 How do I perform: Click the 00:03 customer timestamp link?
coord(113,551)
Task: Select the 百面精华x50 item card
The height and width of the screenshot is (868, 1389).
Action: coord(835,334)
-.-.-
> [Directions]:
Copy out every line of the items above word for word, in the same order.

> [The reply]:
 How do I perform: Click the 00:03 customer timestamp link?
coord(113,551)
Task: Select the 百面精华x50 item card
The height and width of the screenshot is (868, 1389).
Action: coord(835,334)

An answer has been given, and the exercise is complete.